(Stored records)
::::::

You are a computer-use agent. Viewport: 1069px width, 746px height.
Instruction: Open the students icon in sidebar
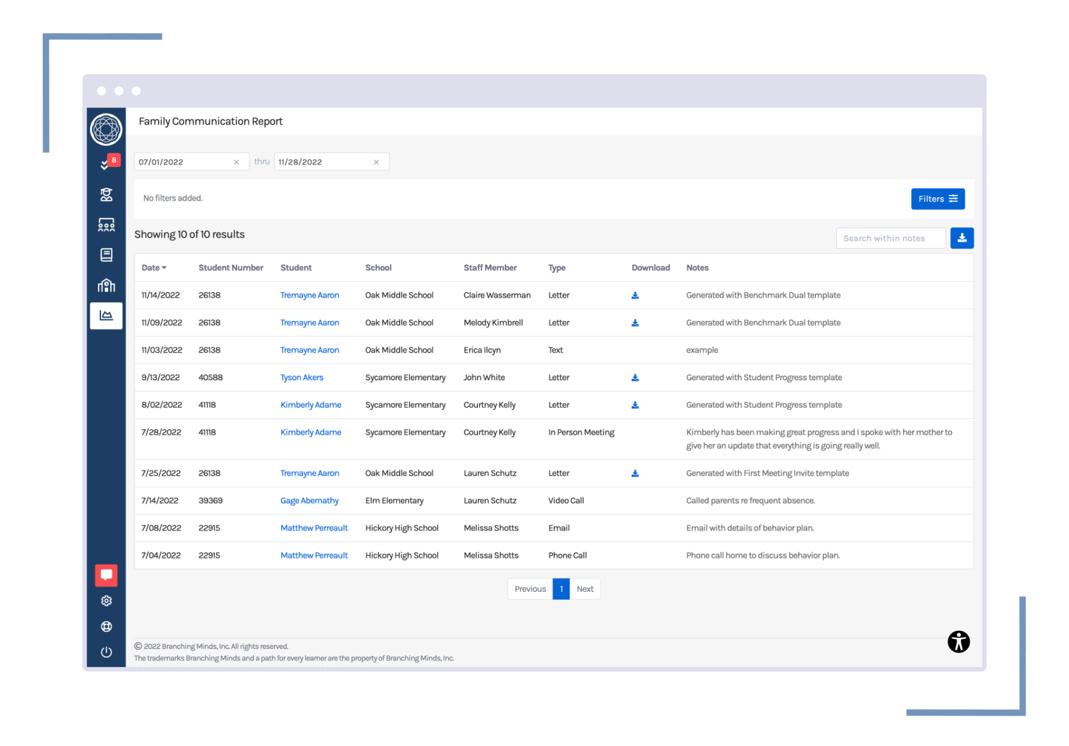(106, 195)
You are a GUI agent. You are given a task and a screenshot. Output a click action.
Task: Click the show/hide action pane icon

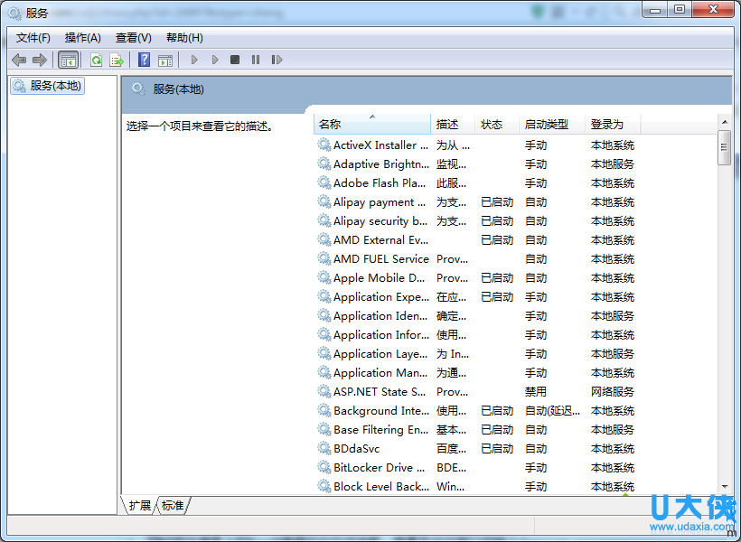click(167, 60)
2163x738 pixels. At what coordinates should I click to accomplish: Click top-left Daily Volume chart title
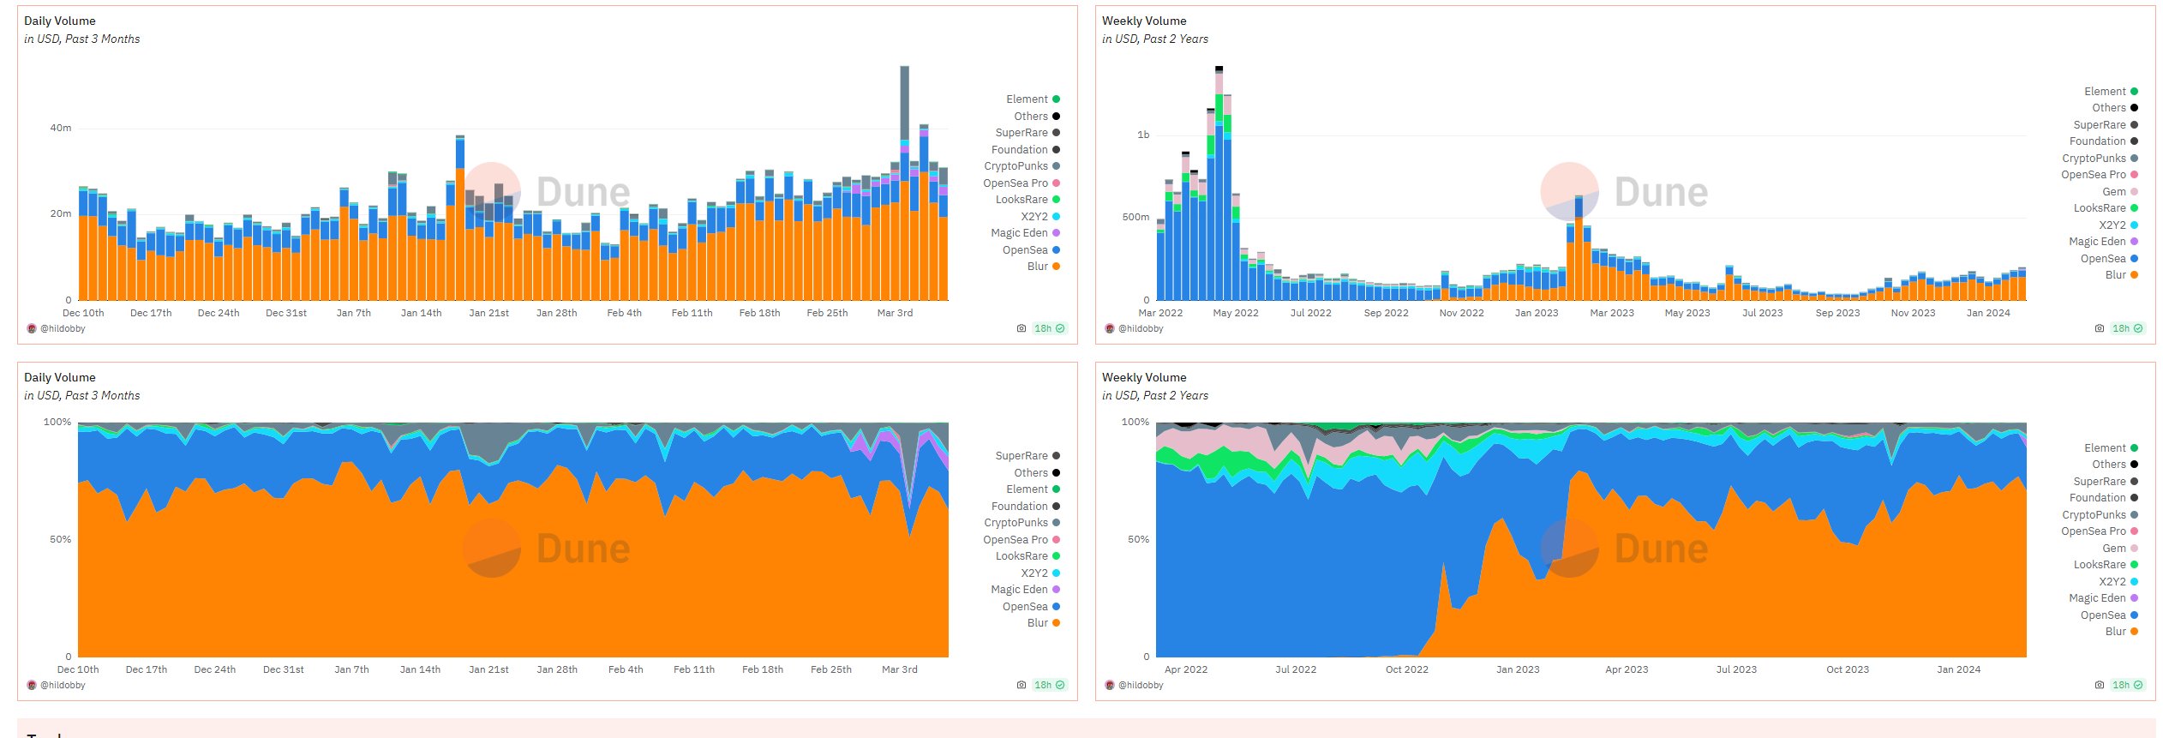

::::::

Please give the number of lines above that include the string "agent", with nothing added.

[Exercise response]
2